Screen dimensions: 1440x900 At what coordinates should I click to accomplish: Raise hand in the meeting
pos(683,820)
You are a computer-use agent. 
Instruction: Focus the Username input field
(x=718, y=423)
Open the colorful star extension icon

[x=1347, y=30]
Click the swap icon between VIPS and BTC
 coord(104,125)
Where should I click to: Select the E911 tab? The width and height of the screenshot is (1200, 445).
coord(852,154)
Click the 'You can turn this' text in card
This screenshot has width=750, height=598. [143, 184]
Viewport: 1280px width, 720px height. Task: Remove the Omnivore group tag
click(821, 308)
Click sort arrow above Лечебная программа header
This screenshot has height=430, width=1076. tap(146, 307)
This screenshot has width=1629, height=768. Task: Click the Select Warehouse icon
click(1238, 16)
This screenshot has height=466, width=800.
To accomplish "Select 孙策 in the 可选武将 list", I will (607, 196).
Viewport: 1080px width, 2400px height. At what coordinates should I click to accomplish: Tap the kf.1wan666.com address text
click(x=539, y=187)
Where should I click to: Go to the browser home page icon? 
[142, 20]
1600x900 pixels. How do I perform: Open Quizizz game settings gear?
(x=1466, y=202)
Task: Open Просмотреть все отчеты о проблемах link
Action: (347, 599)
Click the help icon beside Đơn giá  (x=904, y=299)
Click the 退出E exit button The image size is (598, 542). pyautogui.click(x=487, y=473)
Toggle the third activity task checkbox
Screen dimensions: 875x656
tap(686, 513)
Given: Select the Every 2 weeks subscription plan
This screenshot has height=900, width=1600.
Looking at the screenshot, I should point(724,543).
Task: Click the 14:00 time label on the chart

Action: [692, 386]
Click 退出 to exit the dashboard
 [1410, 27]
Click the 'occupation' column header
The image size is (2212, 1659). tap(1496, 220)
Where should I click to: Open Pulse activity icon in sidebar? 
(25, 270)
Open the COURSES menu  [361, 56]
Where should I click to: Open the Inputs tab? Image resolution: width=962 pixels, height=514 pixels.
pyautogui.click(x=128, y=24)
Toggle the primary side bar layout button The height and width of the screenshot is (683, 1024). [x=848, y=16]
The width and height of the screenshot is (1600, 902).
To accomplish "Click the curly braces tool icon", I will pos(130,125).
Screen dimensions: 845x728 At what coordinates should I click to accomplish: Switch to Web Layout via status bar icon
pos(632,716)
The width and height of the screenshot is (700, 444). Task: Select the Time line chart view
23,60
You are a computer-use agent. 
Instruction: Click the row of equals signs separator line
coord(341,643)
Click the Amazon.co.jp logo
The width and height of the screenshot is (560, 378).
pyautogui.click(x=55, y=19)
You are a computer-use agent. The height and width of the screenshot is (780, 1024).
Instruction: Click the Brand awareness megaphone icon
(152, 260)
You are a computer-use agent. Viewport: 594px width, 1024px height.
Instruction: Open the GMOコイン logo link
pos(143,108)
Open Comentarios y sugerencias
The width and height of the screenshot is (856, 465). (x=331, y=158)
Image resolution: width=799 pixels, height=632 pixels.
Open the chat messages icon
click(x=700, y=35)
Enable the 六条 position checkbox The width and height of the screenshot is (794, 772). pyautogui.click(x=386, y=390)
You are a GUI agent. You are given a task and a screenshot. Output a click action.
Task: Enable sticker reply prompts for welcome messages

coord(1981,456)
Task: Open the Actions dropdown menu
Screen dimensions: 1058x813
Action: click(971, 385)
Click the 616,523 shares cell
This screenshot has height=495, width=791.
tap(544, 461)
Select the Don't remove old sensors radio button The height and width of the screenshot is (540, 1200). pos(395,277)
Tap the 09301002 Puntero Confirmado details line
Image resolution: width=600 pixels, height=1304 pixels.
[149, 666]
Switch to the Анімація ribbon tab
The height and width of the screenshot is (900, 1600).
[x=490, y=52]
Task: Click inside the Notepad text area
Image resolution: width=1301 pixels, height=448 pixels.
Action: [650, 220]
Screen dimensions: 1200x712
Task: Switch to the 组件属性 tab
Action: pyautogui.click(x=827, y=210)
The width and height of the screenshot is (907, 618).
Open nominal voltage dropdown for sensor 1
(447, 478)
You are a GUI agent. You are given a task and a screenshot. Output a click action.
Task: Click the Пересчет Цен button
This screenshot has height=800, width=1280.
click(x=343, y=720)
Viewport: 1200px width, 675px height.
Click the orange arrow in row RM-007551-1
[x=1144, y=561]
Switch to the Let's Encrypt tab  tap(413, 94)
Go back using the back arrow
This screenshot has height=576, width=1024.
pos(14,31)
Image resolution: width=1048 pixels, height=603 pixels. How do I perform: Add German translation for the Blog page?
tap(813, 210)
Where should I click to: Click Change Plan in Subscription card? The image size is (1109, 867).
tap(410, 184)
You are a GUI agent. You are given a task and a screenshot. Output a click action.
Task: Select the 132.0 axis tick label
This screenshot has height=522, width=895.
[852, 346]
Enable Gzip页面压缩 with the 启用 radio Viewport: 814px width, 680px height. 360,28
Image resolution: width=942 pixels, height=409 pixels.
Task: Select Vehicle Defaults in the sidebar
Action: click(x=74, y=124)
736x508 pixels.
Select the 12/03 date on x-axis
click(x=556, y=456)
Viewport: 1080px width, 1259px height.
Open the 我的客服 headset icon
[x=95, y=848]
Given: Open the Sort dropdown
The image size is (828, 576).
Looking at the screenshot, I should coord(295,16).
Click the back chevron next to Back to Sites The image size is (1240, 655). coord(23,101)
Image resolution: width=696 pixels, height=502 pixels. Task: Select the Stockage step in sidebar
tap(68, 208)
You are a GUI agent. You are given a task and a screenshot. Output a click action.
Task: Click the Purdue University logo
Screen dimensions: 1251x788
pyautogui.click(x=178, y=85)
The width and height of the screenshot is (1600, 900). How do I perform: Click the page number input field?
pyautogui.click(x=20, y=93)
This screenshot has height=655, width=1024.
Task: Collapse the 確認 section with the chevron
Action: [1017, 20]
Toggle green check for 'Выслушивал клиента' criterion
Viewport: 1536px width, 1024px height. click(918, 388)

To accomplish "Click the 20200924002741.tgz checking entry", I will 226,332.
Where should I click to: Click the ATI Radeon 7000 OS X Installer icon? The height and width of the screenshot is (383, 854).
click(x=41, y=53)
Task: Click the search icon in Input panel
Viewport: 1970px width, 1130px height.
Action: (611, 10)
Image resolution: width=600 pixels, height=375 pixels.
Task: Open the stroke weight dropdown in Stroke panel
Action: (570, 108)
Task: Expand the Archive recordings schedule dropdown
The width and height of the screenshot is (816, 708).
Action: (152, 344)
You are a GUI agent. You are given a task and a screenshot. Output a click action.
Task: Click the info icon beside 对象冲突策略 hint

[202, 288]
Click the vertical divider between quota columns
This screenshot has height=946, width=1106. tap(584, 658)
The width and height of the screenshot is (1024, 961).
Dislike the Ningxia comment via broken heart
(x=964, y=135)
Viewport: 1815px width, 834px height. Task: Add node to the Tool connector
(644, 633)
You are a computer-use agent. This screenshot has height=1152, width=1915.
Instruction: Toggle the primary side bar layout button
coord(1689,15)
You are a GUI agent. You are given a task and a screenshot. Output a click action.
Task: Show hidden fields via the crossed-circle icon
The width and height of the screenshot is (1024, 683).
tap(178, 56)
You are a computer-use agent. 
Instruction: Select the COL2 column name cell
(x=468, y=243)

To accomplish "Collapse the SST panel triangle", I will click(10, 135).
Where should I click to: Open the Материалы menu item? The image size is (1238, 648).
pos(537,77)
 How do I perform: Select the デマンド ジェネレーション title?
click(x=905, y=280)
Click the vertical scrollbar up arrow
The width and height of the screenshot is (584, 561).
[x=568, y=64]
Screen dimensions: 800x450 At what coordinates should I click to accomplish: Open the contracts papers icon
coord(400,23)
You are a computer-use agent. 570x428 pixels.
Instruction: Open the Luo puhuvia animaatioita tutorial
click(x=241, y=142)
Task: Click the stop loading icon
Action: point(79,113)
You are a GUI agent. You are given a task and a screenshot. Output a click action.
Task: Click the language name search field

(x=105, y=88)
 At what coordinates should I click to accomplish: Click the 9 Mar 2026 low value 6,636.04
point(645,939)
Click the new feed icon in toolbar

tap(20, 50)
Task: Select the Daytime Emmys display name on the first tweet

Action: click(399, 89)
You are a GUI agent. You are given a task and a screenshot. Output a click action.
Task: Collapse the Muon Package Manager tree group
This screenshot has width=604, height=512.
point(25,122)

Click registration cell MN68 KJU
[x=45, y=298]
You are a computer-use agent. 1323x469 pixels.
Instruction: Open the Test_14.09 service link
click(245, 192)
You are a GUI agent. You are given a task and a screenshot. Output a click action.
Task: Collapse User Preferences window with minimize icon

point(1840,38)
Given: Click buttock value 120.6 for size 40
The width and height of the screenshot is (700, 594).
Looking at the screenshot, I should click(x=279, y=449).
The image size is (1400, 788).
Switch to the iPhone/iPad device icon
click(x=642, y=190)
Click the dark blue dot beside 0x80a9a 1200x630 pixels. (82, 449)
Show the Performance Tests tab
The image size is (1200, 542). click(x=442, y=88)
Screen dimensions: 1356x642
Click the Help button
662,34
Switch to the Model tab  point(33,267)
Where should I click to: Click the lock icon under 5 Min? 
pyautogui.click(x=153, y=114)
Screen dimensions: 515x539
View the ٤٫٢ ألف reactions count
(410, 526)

⁂

Action item
Copy every line above in which the string "will" shows up.

Your response
To accomplish "Select 孙策 in the 可选武将 list", I will (607, 196).
To accomplish "Click the curly braces tool icon", I will pos(130,125).
To accomplish "Click the 20200924002741.tgz checking entry", I will 226,332.
To accomplish "Collapse the SST panel triangle", I will click(10, 135).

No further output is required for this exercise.